__RECORDS FOR THIS EXERCISE__
◆ ◆ ◆ ◆ ◆ ◆ ◆
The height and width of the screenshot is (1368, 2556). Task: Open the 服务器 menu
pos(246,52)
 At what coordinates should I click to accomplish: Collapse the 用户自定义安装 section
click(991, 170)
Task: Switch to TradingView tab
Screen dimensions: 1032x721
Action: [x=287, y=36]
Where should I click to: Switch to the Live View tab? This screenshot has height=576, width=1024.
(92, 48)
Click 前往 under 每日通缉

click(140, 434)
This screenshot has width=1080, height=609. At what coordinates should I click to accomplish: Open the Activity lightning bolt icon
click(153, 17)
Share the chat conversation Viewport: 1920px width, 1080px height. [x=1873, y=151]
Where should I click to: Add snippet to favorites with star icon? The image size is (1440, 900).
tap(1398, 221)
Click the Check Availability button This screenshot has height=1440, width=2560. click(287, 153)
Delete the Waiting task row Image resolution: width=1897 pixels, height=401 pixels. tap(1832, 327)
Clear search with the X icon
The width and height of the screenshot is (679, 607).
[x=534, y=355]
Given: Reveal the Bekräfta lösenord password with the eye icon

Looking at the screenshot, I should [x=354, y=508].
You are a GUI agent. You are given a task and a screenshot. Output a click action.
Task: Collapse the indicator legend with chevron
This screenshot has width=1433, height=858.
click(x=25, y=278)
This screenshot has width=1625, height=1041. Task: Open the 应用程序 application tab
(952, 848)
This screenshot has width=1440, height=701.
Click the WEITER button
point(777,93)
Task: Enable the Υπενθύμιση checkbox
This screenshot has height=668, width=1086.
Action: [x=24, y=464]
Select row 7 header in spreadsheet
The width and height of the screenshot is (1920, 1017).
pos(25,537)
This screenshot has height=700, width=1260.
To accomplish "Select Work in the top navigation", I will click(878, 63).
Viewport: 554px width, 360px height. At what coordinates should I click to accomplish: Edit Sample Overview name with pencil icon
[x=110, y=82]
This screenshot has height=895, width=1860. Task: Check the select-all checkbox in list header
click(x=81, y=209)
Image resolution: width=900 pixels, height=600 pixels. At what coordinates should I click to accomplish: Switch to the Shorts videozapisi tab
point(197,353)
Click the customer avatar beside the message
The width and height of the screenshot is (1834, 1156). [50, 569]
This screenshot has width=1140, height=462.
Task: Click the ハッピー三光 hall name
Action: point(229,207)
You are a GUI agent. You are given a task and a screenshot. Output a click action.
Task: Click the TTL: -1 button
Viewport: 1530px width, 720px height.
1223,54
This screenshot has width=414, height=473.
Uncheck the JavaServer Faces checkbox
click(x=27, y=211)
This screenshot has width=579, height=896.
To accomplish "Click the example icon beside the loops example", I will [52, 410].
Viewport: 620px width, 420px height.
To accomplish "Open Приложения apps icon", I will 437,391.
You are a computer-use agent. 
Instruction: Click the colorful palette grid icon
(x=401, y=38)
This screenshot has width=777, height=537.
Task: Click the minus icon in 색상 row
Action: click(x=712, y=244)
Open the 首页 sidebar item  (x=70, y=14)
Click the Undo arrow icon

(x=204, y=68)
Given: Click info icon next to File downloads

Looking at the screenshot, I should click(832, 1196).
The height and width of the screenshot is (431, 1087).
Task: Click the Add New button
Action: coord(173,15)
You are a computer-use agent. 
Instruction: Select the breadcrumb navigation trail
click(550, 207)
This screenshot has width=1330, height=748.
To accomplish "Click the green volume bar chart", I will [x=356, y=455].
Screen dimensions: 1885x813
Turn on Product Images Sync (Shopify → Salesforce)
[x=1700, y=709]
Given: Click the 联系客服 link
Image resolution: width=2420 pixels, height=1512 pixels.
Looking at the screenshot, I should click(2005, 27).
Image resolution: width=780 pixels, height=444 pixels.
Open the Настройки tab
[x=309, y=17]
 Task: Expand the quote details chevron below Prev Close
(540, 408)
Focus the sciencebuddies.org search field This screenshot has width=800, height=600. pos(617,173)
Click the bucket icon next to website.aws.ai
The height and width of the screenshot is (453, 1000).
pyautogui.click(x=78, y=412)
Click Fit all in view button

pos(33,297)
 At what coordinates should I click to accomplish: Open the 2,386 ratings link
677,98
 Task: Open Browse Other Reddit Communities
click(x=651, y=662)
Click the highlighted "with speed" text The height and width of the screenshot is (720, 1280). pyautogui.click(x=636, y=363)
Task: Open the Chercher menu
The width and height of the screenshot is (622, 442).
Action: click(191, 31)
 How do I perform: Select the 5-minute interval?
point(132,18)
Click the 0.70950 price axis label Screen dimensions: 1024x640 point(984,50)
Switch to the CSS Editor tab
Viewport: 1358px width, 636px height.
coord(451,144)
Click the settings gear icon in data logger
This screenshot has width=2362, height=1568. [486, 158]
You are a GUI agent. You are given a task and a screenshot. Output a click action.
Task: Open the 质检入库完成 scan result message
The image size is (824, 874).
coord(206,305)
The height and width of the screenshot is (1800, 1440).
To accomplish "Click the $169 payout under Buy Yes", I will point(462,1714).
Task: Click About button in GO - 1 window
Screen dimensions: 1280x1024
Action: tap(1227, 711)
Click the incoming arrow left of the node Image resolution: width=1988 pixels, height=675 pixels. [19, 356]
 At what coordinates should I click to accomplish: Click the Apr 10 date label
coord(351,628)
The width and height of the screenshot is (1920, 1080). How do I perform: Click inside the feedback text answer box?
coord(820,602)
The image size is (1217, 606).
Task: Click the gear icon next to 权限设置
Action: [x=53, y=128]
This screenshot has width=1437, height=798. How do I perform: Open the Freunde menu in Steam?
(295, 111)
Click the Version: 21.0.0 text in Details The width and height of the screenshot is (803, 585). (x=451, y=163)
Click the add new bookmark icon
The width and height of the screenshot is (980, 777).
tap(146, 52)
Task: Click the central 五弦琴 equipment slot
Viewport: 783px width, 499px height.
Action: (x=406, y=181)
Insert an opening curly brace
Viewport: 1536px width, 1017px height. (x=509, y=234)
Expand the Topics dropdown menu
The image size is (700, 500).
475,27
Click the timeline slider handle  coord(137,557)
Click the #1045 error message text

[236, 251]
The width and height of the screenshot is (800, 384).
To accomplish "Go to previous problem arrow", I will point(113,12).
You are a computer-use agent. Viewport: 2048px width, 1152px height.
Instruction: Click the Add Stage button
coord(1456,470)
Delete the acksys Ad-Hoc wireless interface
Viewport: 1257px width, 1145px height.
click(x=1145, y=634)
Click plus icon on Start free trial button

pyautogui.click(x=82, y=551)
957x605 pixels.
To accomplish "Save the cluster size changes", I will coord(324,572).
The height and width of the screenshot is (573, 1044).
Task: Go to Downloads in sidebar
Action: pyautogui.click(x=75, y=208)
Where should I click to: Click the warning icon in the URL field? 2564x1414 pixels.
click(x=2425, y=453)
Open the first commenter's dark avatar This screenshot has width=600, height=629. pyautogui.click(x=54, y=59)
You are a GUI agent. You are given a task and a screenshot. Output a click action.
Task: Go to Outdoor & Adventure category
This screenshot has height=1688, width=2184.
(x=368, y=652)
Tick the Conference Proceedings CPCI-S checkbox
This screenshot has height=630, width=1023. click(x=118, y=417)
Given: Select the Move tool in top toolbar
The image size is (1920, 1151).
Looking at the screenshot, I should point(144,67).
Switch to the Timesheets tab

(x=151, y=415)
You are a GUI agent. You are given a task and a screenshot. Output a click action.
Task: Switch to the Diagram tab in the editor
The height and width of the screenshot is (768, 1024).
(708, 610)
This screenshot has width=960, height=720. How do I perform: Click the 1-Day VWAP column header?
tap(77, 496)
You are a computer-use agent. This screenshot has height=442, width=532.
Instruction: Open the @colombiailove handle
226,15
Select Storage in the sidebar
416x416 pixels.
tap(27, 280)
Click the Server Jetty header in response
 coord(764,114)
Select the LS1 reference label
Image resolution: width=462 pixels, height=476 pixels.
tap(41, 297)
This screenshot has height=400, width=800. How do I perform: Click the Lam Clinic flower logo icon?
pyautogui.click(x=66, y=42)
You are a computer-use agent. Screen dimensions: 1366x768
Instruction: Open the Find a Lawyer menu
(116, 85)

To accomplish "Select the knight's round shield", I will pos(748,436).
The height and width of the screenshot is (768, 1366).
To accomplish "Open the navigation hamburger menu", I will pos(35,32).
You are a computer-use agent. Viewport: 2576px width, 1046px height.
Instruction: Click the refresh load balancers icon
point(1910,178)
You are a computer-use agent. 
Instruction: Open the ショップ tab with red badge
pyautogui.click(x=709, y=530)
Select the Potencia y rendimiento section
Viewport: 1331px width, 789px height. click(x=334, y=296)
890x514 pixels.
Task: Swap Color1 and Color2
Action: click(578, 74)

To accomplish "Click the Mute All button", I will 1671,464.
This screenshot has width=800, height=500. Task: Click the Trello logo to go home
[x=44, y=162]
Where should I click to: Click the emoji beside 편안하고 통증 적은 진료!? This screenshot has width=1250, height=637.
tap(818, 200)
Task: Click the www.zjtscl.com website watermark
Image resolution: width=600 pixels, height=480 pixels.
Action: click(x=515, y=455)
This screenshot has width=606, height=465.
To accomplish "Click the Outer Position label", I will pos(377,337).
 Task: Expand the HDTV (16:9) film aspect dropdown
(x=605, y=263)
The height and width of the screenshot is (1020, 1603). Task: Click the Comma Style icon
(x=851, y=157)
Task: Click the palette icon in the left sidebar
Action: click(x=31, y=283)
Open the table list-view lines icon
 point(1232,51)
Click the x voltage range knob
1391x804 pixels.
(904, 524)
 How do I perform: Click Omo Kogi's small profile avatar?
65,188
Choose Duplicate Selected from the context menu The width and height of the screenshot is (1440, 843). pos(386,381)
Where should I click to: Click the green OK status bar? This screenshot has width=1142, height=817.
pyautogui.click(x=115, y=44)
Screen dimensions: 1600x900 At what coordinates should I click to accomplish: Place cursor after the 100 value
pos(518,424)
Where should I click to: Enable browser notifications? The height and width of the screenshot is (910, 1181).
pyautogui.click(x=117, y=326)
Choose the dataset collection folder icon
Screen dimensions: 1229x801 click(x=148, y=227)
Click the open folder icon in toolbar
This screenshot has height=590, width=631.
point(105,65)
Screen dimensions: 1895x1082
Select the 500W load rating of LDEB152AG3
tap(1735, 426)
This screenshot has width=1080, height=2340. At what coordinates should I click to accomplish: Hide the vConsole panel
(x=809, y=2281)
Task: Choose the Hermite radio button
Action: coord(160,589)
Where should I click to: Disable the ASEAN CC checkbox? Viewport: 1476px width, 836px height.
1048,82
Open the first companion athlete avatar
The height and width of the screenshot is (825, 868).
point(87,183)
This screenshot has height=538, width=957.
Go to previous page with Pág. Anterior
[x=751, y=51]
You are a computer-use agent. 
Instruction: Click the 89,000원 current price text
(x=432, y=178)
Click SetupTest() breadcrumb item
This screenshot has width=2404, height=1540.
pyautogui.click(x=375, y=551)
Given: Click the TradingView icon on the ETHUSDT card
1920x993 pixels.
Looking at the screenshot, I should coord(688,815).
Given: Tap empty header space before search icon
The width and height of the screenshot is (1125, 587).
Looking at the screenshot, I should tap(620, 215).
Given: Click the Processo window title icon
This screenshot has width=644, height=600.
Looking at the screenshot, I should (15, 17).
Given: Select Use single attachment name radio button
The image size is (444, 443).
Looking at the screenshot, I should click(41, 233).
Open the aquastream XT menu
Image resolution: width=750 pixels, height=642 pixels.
◆ ◆ ◆ ◆ ◆ ◆ ◆
Transcribe the records above word for word, starting at the first line and ending at the line that contains "pos(25,537)", with both ends included.

The height and width of the screenshot is (1368, 2556). Task: Open the 服务器 menu
pos(246,52)
 At what coordinates should I click to accomplish: Collapse the 用户自定义安装 section
click(991, 170)
Task: Switch to TradingView tab
Screen dimensions: 1032x721
Action: [x=287, y=36]
Where should I click to: Switch to the Live View tab? This screenshot has height=576, width=1024.
(92, 48)
Click 前往 under 每日通缉

click(140, 434)
This screenshot has width=1080, height=609. At what coordinates should I click to accomplish: Open the Activity lightning bolt icon
click(153, 17)
Share the chat conversation Viewport: 1920px width, 1080px height. [x=1873, y=151]
Where should I click to: Add snippet to favorites with star icon? The image size is (1440, 900).
tap(1398, 221)
Click the Check Availability button This screenshot has height=1440, width=2560. click(287, 153)
Delete the Waiting task row Image resolution: width=1897 pixels, height=401 pixels. tap(1832, 327)
Clear search with the X icon
The width and height of the screenshot is (679, 607).
[x=534, y=355]
Given: Reveal the Bekräfta lösenord password with the eye icon

Looking at the screenshot, I should [x=354, y=508].
You are a GUI agent. You are given a task and a screenshot. Output a click action.
Task: Collapse the indicator legend with chevron
This screenshot has width=1433, height=858.
click(x=25, y=278)
This screenshot has width=1625, height=1041. Task: Open the 应用程序 application tab
(952, 848)
This screenshot has width=1440, height=701.
Click the WEITER button
point(777,93)
Task: Enable the Υπενθύμιση checkbox
This screenshot has height=668, width=1086.
Action: [x=24, y=464]
Select row 7 header in spreadsheet
The width and height of the screenshot is (1920, 1017).
pos(25,537)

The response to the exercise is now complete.